LazloCatalogSortTechnique

This page describes a possible technique for sorting catalog numbers
consistently and automatically, with three examples.

Overview

This technique uses two catalog numbers per catalog number field:

      • Visible Catalog Number** This is the catalog number
        entered by the user and displayed on the site. It should be
        entered exactly as it appears on the release.
      • Shadow Catalog Number** This is a version of the visible
        catalog number that has been automatically transformed by a
        series of rules to help it sort more accurately. It is never
        visible to the end user, but is used to determine sort order
        on a label page. It is automatically updated every time the
        visible catalog number is changed or when the transformation
        ruleset changes.

Transformation Process

The shadow catalog number is generated by running the visible catalog
number through a series of regular expression transformations. The
examples use the Unix "sed" utility to perform these transformations.

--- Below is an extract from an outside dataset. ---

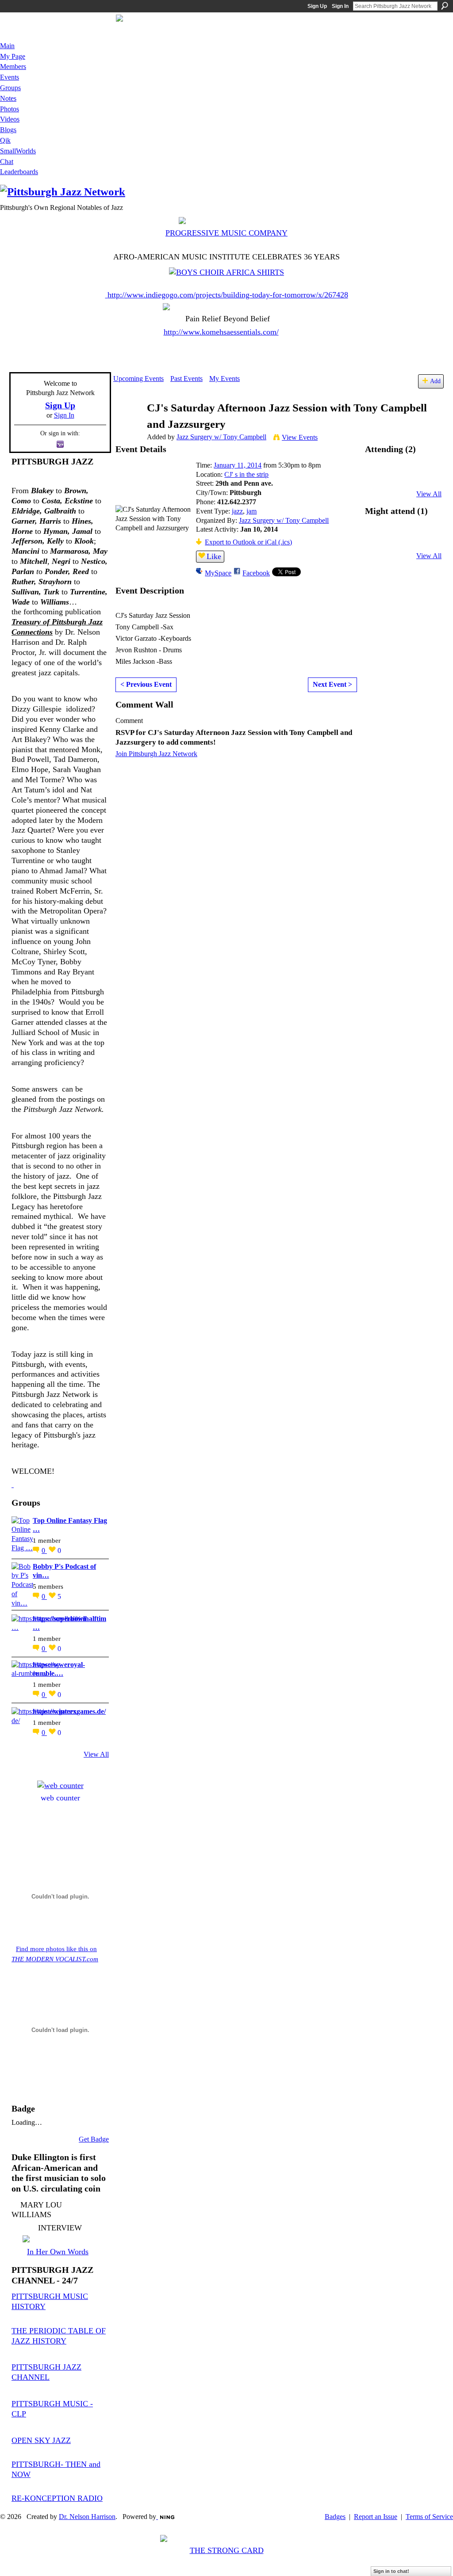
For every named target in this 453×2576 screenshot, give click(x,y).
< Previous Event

It's possible to have more than one set of transformation rules. A very
basic set of rules might be applied on all label pages, with fancier
custom rules assigned to labels on an individual basis, to solve sorting
problems that are specific to the catalog numbers the label uses.

Examples

Basic Rule Set

Here's a very basic rule set that could be applied to generate shadow
catalog numbers sitewide.

#!/usr/bin/sed -f
s/[a-z]/\U&/g
s/[^A-Z0-9]//g
s/\([0-9][0-9]*\)/\t\1\t/g
:a;s/\t\([0-9]\{1,15\}\)\t/\t0\1\t/;ta
s/\t//g

Here's what this goobledygook does:

  • Transforms all lowercase letters to uppercase.
  • Strips out all characters except for letters and numbers.
  • Separates groups of numbers from groups of letters using tab
    characters.
  • Pads all number groups out to sixteen digits wide ("90241" becomes
    "0000000000090421", etc.)
  • Strips out the tabs.

Other Examples (not planned to be implemented as of 14th Oct 2008)

Mercury Records, Basic Transformation

LazloCatalogSortExample1 is an
example of how the Mercury label page
1 sorts after these rules have
been used to generate "shadow" versions of the existing catalog numbers.
If you look it over you'll see that the changes are subtle. Spacing and
placing of dashes, for example, no longer matter: "574865-2" now comes
between "574 847-1" and "574 902-2" instead of after "574 975-1"; the
"422" series is now interspersed instead of split into "422"+space vs.
"422"+dash, and so forth. This alone is a major improvement over the
current sorting system, and would benefit the site even if it were the
only change implemented: catalog numbers can be entered exactly as they
appear and still sort without needing to manually add extra spaces and
other display-oriented tweaks.

Mercury Records, Complex Transformation

But if we can create specific per-label rule sets we can get much
fancier. LazloCatalogSortExample2
is an example of how the Mercury page might be sorted if we added a
handful of additional rules that are specific to how the label formats
its catalog numbers. The goal is to cluster related releases together
even when a conventional catalog number sort can't do so. Mercury UK
uses different prefixes for different formats of the same single, which
will all share a common sequence number -- for example, the 7" of
Electribe 101's "Tell Me When The Fever Ended" was MER 310, the CD
single was MERCD 310, the 12" was MERX 310 and the remix 12" MERXR 310.
By adding two rules, we get all these different formats to sort
together:

s/^\(MER[A-Z]*\)\t\(.*\)$/MER\t\2\t\1/
s/^\(MRX[A-X]*\)\t\(.*\)$/MER\t\2\t\1/

(This rule needs some tweaking to handle album releases which use the
MERL/MERH prefixes, but you get the idea.) Another couple of rules
allows shortened catalog numbers to be listed in sequence with full
catalog numbers. For example, Van Morrison's "No Guru, No Method, No
Teacher" LP (entered as catalog number 422-830 077-1 M-1) can be listed
next to the CD (entered as catalog number 830 077-2, omitting the "422"
prefix) by adding one more rule:

s/\t\(8[0-9]\{6\}\)\t/\t422\1\t/

And so forth.

ZTT Records, Complex Transformation

As an example of how complex a label's catalog number can be and still
be processed using this system,
LazloCatalogSortExampleZTT
shows the ZTT page 2 as it sorts
using a series of rules that are specific to this label. ZTT's catalog
scheme is notoriously complicated and inconsistent, but a set of rules
can still be devised that allows releases to be clustered in a sensible
manner.